Obama promised transparency.


What happened to Obama’s ‘government transparency’ pledge?

As a candidate, Obama said healthcare reform negotiations should be televised on C-SPAN. But now that House and Senate are hashing out their differences, the White House is backing away from that pledge.


By Brad Knickerbocker, Staff writer / January 9, 2010


As a presidential candidate, Barack Obama promised “transparency” in government. The impression was left that we’d all be able to pull up a chair and watch administration officials and lawmakers hash out their philosophical and policy differences as they make laws that affect our lives.

Specifically, Obama said, “we’ll have negotiations televised on C-SPAN, so the people can see who is making arguments on behalf of their constituents and who is making arguments on behalf of the drug companies or the insurance companies.”

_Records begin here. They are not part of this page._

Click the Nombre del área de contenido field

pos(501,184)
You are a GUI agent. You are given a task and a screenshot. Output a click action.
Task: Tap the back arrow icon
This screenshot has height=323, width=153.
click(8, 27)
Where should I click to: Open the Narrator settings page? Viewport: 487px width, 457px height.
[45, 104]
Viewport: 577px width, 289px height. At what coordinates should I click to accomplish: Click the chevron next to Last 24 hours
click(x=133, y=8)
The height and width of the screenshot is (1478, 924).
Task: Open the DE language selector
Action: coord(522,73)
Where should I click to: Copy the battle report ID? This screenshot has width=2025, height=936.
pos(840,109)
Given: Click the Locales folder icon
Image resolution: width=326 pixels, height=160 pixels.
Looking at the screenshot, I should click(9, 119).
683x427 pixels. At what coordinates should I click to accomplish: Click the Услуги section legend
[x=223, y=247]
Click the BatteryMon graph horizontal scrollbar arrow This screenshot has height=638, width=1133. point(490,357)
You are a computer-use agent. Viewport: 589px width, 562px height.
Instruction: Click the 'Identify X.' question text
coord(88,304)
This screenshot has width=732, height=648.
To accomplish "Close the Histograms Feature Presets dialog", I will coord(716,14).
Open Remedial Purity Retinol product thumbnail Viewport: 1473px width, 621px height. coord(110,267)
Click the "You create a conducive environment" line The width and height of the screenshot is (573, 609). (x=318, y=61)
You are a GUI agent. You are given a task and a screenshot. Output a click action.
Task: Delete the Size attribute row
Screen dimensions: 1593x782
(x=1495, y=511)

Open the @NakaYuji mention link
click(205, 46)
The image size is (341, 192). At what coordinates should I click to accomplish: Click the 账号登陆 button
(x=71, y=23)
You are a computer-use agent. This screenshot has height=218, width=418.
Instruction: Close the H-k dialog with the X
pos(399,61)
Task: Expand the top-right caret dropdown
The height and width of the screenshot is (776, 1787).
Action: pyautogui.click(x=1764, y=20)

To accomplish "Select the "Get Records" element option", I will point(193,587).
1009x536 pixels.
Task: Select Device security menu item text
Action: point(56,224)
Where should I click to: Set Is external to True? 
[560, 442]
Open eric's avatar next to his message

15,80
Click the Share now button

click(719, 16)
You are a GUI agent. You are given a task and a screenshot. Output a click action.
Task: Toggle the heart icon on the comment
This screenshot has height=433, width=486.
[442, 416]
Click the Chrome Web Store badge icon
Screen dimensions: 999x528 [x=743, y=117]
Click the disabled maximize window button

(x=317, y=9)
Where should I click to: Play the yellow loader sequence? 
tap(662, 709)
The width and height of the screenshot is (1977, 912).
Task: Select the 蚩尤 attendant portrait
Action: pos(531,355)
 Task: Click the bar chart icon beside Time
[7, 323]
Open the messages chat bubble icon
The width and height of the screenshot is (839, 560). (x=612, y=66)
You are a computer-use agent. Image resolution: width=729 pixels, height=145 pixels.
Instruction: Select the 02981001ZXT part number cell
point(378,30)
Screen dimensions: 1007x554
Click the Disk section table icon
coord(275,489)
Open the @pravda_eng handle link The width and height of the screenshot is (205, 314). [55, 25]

But now, the White House seems to be pulling back from that pledge, and that’s rankled some Democrats as well as Republicans, not to mention news analysts and opinion makers always eager for a squabble – especially if it hints at a broken promise.

House Speaker Nancy Pelosi, backed by the White House, has said the House and Senate – each of which have passed versions of healthcare reform – were putting the final bill together “behind closed doors according to an agreement by top Democrats.”
http://www.csmonitor.com/USA/Politics/The-Vote/2010/0109/What-happened-to-Obama-s-government-transparency-pledge




“You’ve heard about the controversies within the bill, the process about the bill, one or the other. But I don’t know if you have heard that it is legislation for the future, not just about health care for America, but about a healthier America, where preventive care is not something that you have to pay a deductible for or out of pocket. Prevention, prevention, prevention—it’s about diet, not diabetes. It’s going to be very, very exciting.

“But we have to pass the bill so that you can find out what is in it, away from the fog of the controversy.” – House Speaker Nancy Pelosi, speaking at the 2010 Legislative Conference for National Association of Counties, 3/9/10


Obama should have been out front leading the effort to pass heathcare. Leaving the effort to Pelosi and Reid was understandable but allowing them to hide the process in smoky back rooms was a bad idea.

Many people actually believed in Obama and what he promised. Today they feel like they were treated like fools.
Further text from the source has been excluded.